Sunday, October 03, 2004

Are you reading, Mayor Murphy

Instead of focusing solely on Downtown, Rachel Rue of the RAND Corp. argues that city leaders and civic organizations should focus their redevelopment efforts on all of Pittsburgh's 91 neighborhoods. Those are what make Pittsburgh unique, Rue argues, not a big department store or a new stadium:

An alternative model of city planning and development would conceive of planning as taking place in and through the neighborhoods. Neighborhood development corporations, which already exist in many neighborhoods, would have a strong role in setting priorities and coordinating efforts within neighborhoods.

City planners would coordinate the collection of neighborhood plans, developing strategies to connect neighborhoods to each other and to the rivers, and thinking about how their different characters and assets complement each other. The Central Business District would be thought of as one of the neighborhoods -- centrally important and dominant, but still only one of 91.

This model has several advantages. Most notably, the residents and business owners in a neighborhood typically know better than anyone else what needs attention and what kinds of changes will benefit them. For example, if you don't live on the South Side Slopes, it is unlikely to have crossed your mind until recently that the many flights of sidewalk steps lacing the hills need maintenance at a minimum, and at best could be made into a positive attraction.

The sidewalk steps are relics of Pittsburgh's past. There are many others -- old buildings with the remnants of extraordinary architectural character under dilapidated surfaces. These buildings can often be restored with a relatively small investment of funds and a significant contribution of community energy and individual elbow grease.

Part of the problem is that there isn't as much apparent glory for politicians in repairing sidewalks and the facades of the small businesses that dot neighborhood business districts as there is in opening a big department store or stadium. And many of our political and corporate leaders will blanch at the phrase "relics of Pittsburgh's past." They are ashamed of the city's past, and think that is what holds her back. In fact, it is not the past that haunts us but the present--a present full of failed leadership and bankrupt ideas.


Anonymous Anonymous said...

Heresy from RAND! You can't get giant contributions from developers if you concentrate on small projects in 91 neighborhoods! And how are you going to shake down DC and Harrisburg for Community Development Block Grants if you do the small stuff? Get real, dude!

5:38 PM

Blogger Jonathan Potts said...

I stand corrected.

5:53 PM

Anonymous Anonymous said...

As you know, J, the last Democratic mayoral primary was a referendum on this very issue: Do you swing for the home run (stadia, South Side shopping malls but no parking, $55 million subsidies for small residential and no-tax-gain rental property on Washington's Landing, mixed-use but fewer housing slots for impoverished Hill District residents at the Hope VI projects)? Or try to hit singles, concentrating on all neighborhoods and increasing the quality of life for everyone?

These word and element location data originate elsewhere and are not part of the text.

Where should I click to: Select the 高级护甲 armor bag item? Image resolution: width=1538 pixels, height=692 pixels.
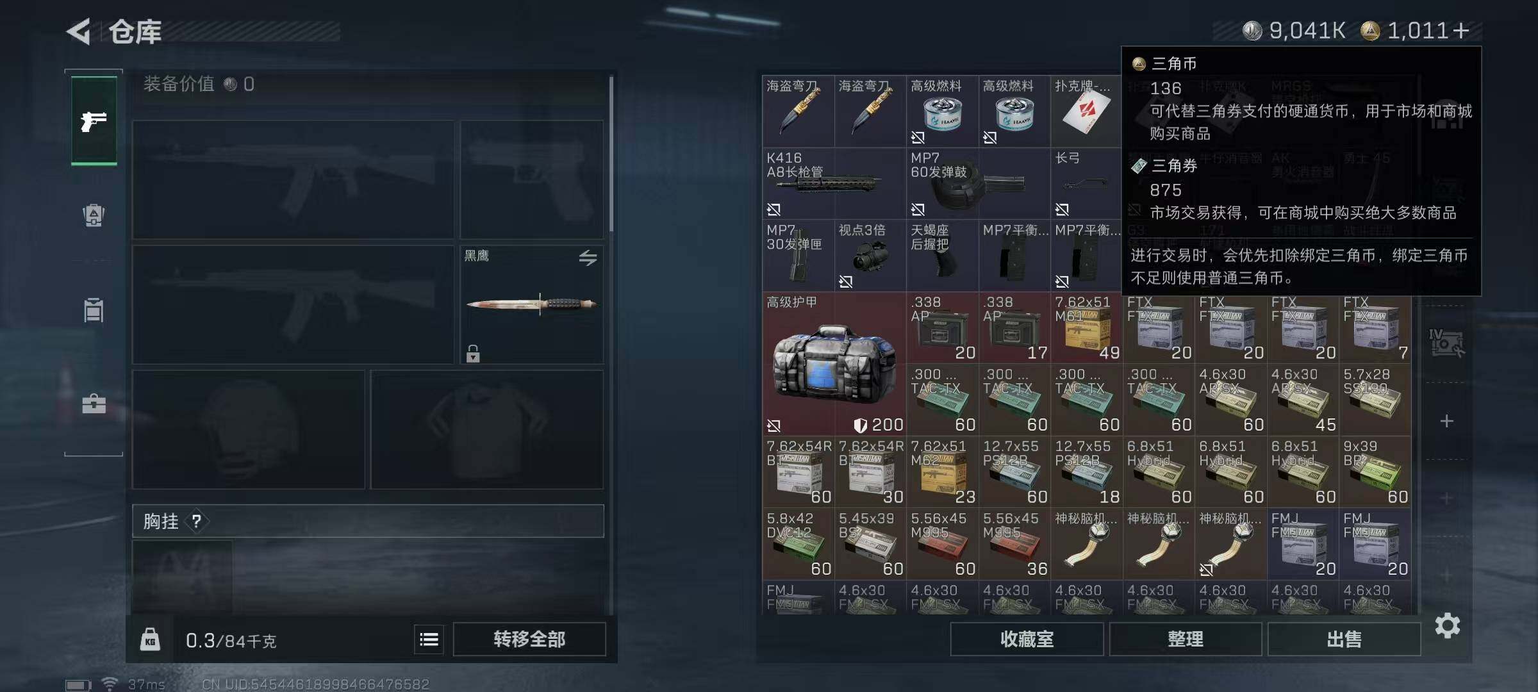point(834,363)
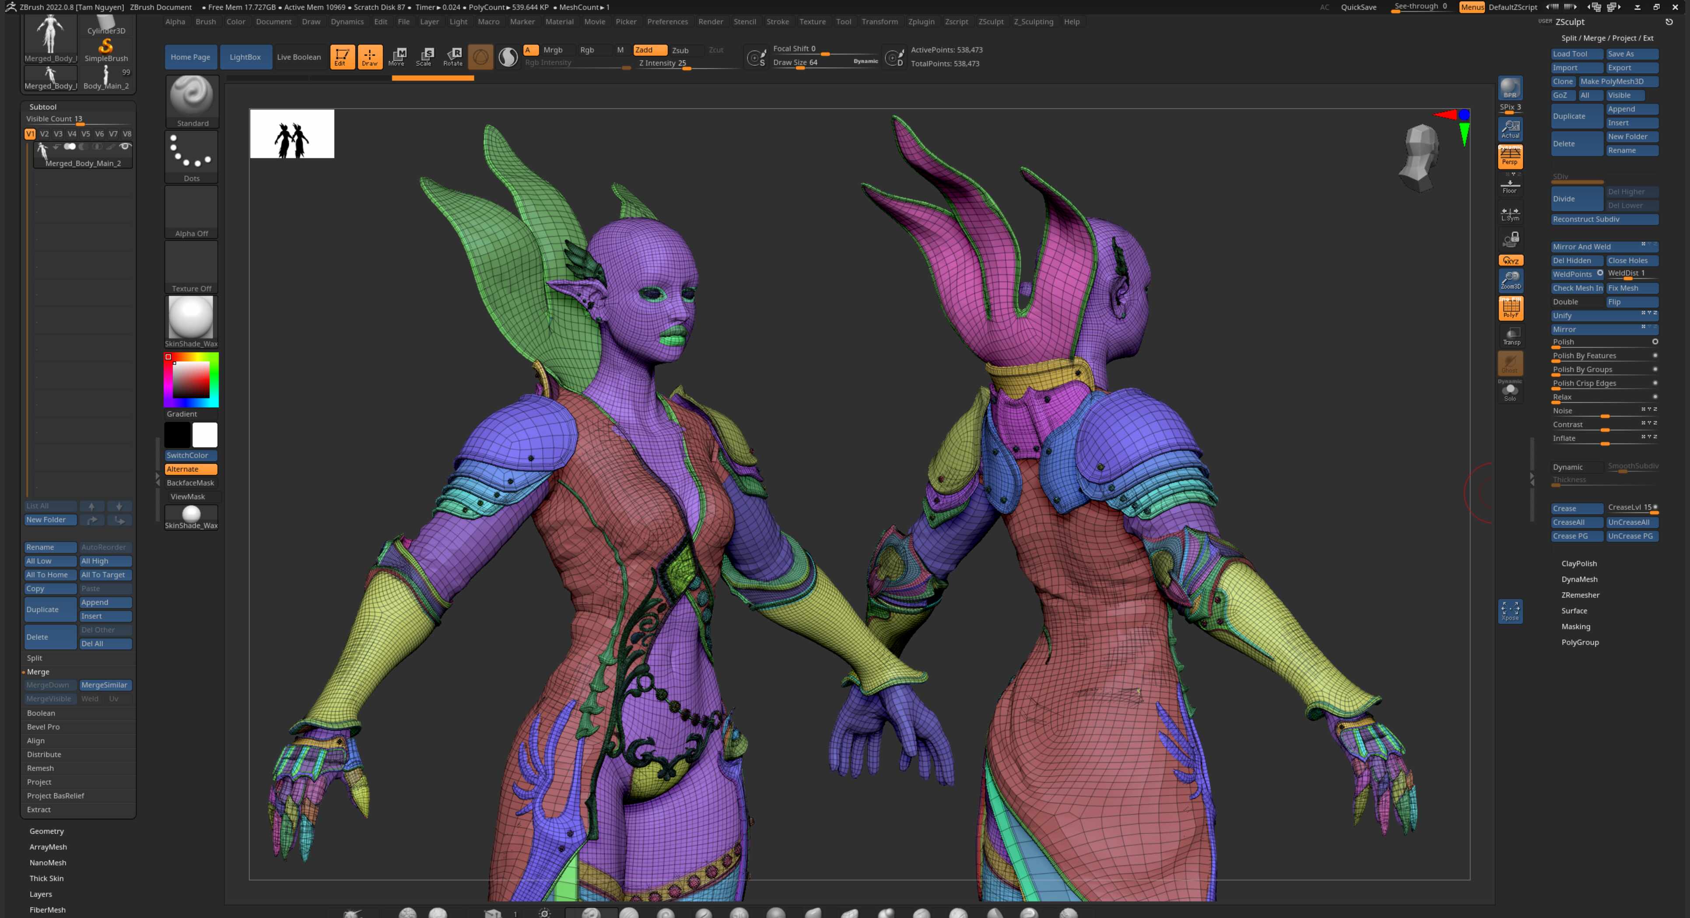Click the Zoom3D icon
The image size is (1690, 918).
pos(1510,281)
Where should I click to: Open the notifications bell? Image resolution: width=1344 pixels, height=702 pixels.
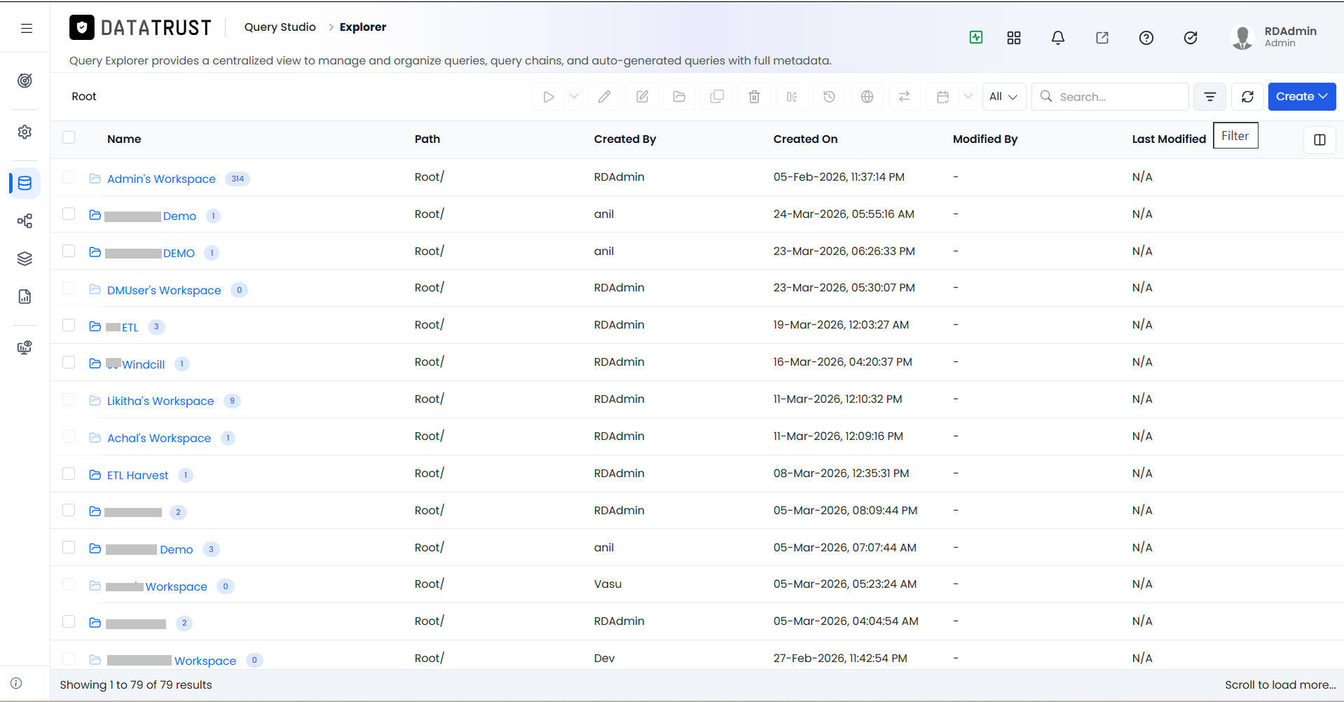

The issue has been one of choices. Do you tear down drug dens and clean up the abandoned properties that breeds rats and crime? Or do you invest your staff energy wooing Lazarus?

Do you use ED to seize businesses owned by middle-class investors in poor neighborhoods (Manchester, North Side, Hill District, Homewood, South Side) or do you repair sidewalks and fill in pot holes?

City voters chose Murphy. They chose large bond issues for big ticket items, domain seizures of private property and shrinking tax revenues caused by abandoned buildings. They chose generous doles for the Steelers and the Pirates and crumbling infrastructure for residents.

They chose, not Murphy, or Sala, or DPW or URA. The voters of Pittsburgh chose.

Now let them get their bellies stuffed full of it. You wanted, voters, eat it all.

But don't ask me to pay for it.

5:35 PM

Blogger Jonathan Potts said...

As a city resident--one who was not a resident during the last mayoral election--I agree that suburbanites should not have to pay for the city's folly. This was not inevitable.